> _Task directions_: Count how many of the lines below contain the word "Enable", matching case exactly, and give only that number.

Lines from a data source
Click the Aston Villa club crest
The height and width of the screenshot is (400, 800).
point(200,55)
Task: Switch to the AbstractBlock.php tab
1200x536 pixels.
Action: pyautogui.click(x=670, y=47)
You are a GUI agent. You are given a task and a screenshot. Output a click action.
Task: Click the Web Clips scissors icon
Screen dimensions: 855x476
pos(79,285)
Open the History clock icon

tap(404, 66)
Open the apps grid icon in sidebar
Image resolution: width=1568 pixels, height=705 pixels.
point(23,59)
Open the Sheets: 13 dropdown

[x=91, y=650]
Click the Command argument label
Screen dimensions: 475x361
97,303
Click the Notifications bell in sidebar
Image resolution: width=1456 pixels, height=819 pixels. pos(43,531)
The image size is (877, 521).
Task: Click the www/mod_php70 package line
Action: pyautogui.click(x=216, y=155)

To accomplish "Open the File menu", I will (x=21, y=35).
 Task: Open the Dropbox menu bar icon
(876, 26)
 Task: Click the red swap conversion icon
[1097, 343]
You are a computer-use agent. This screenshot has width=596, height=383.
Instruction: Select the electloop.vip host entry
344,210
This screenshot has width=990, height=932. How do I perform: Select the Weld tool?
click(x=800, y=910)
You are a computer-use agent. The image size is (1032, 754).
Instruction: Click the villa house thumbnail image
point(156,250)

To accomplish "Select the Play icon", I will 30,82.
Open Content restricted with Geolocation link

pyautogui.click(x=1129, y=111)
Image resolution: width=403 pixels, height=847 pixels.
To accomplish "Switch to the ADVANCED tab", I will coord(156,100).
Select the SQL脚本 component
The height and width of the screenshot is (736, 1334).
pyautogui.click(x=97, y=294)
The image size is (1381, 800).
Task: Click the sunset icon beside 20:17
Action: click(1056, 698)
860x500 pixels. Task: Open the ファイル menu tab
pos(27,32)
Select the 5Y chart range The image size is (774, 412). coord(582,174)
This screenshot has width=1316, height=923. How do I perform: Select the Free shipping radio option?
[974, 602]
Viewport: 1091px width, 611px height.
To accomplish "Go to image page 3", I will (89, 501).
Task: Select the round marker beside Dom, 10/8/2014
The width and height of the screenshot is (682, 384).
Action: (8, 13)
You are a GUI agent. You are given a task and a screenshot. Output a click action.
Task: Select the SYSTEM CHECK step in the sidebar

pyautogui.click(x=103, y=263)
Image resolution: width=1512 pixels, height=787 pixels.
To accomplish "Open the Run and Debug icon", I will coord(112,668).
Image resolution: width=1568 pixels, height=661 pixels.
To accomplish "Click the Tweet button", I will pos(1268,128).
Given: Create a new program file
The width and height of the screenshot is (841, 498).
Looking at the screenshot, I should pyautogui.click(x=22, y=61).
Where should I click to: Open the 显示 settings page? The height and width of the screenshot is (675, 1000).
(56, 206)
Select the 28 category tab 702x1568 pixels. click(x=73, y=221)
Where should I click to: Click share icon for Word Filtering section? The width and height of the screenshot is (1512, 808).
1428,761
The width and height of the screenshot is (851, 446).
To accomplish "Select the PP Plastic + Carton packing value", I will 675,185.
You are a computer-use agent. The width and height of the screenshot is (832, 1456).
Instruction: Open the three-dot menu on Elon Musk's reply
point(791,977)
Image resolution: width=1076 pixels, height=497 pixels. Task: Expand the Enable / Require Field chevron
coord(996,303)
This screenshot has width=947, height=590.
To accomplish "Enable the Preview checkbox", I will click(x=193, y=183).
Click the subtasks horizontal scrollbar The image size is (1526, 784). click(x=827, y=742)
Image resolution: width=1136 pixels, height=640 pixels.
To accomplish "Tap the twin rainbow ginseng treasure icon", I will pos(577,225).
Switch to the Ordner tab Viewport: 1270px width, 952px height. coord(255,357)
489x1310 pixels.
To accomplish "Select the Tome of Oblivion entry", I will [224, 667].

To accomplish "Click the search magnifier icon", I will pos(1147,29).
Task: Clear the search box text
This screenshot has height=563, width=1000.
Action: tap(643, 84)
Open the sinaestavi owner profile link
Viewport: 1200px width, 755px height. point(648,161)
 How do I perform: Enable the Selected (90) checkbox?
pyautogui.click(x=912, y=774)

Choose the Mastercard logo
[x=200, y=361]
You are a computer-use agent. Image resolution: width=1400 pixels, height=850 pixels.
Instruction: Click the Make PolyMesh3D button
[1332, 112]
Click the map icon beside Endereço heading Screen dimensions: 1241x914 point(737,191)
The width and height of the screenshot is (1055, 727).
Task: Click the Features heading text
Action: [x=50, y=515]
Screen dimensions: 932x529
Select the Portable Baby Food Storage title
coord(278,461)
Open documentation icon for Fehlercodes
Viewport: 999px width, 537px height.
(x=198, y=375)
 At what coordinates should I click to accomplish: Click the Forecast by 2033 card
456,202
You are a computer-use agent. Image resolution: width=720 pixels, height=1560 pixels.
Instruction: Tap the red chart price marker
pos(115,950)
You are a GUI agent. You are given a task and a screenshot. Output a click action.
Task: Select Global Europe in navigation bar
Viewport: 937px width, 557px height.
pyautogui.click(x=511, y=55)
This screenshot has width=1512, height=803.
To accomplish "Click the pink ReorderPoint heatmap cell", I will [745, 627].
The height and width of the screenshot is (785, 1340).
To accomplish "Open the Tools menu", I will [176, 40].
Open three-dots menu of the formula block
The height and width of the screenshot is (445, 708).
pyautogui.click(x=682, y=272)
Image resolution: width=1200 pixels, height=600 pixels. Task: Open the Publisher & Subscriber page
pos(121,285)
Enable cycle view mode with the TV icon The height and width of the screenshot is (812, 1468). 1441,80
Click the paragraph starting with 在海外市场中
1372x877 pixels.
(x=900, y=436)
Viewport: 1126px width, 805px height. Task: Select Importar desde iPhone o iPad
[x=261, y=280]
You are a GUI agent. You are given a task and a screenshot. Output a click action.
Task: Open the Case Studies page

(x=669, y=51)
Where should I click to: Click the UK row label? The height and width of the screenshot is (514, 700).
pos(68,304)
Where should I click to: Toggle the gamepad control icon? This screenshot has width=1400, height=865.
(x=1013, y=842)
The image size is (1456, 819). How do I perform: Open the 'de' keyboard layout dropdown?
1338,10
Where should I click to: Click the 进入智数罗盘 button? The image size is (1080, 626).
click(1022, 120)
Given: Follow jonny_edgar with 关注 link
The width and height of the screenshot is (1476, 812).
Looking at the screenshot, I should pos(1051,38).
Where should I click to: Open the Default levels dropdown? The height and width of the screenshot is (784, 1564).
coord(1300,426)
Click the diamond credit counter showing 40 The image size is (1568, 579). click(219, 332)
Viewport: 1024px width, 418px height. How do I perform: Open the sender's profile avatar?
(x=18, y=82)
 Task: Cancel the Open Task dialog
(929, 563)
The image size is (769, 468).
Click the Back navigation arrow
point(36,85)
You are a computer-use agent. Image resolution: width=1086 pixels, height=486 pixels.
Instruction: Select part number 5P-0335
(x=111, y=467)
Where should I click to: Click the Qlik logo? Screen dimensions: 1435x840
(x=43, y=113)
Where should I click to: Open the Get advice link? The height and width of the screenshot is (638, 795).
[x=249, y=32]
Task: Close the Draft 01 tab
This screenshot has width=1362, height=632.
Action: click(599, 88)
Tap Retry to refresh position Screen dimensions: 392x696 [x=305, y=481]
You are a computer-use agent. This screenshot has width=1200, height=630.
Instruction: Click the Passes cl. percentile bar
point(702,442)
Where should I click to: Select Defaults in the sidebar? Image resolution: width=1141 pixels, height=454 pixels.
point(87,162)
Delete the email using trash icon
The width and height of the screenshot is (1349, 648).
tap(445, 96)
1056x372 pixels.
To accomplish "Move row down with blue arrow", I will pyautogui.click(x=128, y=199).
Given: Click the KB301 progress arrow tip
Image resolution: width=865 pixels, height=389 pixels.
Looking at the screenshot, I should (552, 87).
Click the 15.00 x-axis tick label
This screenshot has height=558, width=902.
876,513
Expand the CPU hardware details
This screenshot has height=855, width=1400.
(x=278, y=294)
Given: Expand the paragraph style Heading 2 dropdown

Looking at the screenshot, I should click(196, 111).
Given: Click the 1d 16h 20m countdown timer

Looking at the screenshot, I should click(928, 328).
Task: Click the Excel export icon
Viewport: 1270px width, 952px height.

> _Complete answer_: 4